■ Work instructions:
- 1) In the set-builder notation thread, reproduce the text between "No, the bindings" and "statement is true.", inclusive.
- 2) Answer these questions using the set-builder notation thread:
(a) What value of x is offered as an example of a specific x value?
(b) What value is said to fail the test, so that it would not be in the set?
(c) What is "for all" compared to in programming?
- 3) Summarize the set-builder notation thread in two sentences.

■ Given text:

■ ■ ■ ■ ■

My point is, | x in R means any x in R. So then, why would x in {1, ..., n} mean a single element, and not all the elements in {1,...n}.

No, it doesn't.

It means that a specific x value must be in R to be in the set.

Like if x = 3, that's the specific x value.

Does it pass the restrictions? Yes, it's a real number.

So, that's one of the elements in the resulting set.

Ok, then x in {1, ..., n} means any x in that set, no?

It means that you fill in a particular x and see if it's in that set.

If so, that particular x is in the resulting set.

So, n + 1 wouldn't pass, so it wouldn't be in the set.

right. So that means x could be {1, 2, ..., n}

So a_i could be any of {1, 2, ..., n}

So, how is that different than forall i in {1,...,n}

The idea is that you give exactly one value for each variable to the part on the right.

The part on the right tells you whether the value is in the set or not.

So, if you do i in {1, ..., n}, that's going to be exactly one i value.

Much like if you do {(a, b) | a in reals, b in naturals}.

You supply exactly one value for b on the right.

That tells you whether that b passes the test.

right

So, if you have {(a_1, a_2, a_3) | i in {1, 2, 3}}, you give exactly one value for i to the part on the right.

yes

So, i can only have one value, not all three.

While you're still over on the right side, figuring out whether all the conditions are met, i has exactly one value.

Just like {x | x in the reals} has exactly one value for x.

If it meets the conditions, then that x can be used on the left side.

yes

When you do forall, that changes.

i can have every value in the set it's an element of.

So, with {(a_1, ..., a_n) | a_i in A, for all i in {1, ..., n}}, i doesn't have just one value that we're testing to make sure it can be used on the left side.

So, do all the possible a_i in A (on the right) apply to each individual a_1, a_2 on the left?

Yes.

I would write the notation a bit differently.

as in a_1 = a_1 in A, a_1 = a_2 in A, etc

{(a_1, ..., a_n) | for all i in {1, ..., n}, a_i is in A}

That makes it a bit clearer, since it's just a standard quantified statement.

Have you done quantifiers outside of sets?

not much

x is in reals is a proposition that can be true or false.

for all i in {1, ..., n}, a_i is in A is also a proposition that can be true or false.

What I find confusing is that (a_1, a_2) on the left seems to implicitly bind to the corresponding a_i on the right. But, you imply that "forall" kind of breaks that binding.

No, the bindings don't change.

a_1 on the left is still a_1 on the right.

The trick is that for all is like a loop in programming.

It loops over all the i values and, for each one, checks whether the proposition after the period or whatever is true.

If all of them are true, the whole for all statement is true.

So, you can think of for all i in {1, ..., n}. a_i is in A as a_1 is in A and a_2 is in A and a_3 is in A ... and a_n is in A.

If all the anded parts are true, then the whole proposition with all those ands in it are true.

So, with L=(a_1) and R=(a_1 in A), those two a_1's match, but if 'i' on the right changes, say 2, then how does a_2 in A still binds to a_1 on the right?

■ ■ ■ ■ ■

■ Data segment:
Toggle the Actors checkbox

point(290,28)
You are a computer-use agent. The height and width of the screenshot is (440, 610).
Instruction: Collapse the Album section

■ ■ ■ ■ ■

■ Task answers:
- 1)
No, the bindings don't change.

a_1 on the left is still a_1 on the right.

The trick is that for all is like a loop in programming.

It loops over all the i values and, for each one, checks whether the proposition after the period or whatever is true.

If all of them are true, the whole for all statement is true.

- 2)
(a) 3
(b) n + 1
(c) A loop

- 3) In set-builder notation, the variables on the right side take exactly one value at a time, and the conditions there decide whether that value belongs in the resulting set. "For all" works like a loop in programming that checks every i value, so for all i in {1, ..., n}, a_i is in A amounts to a_1 is in A and a_2 is in A and so on through a_n is in A.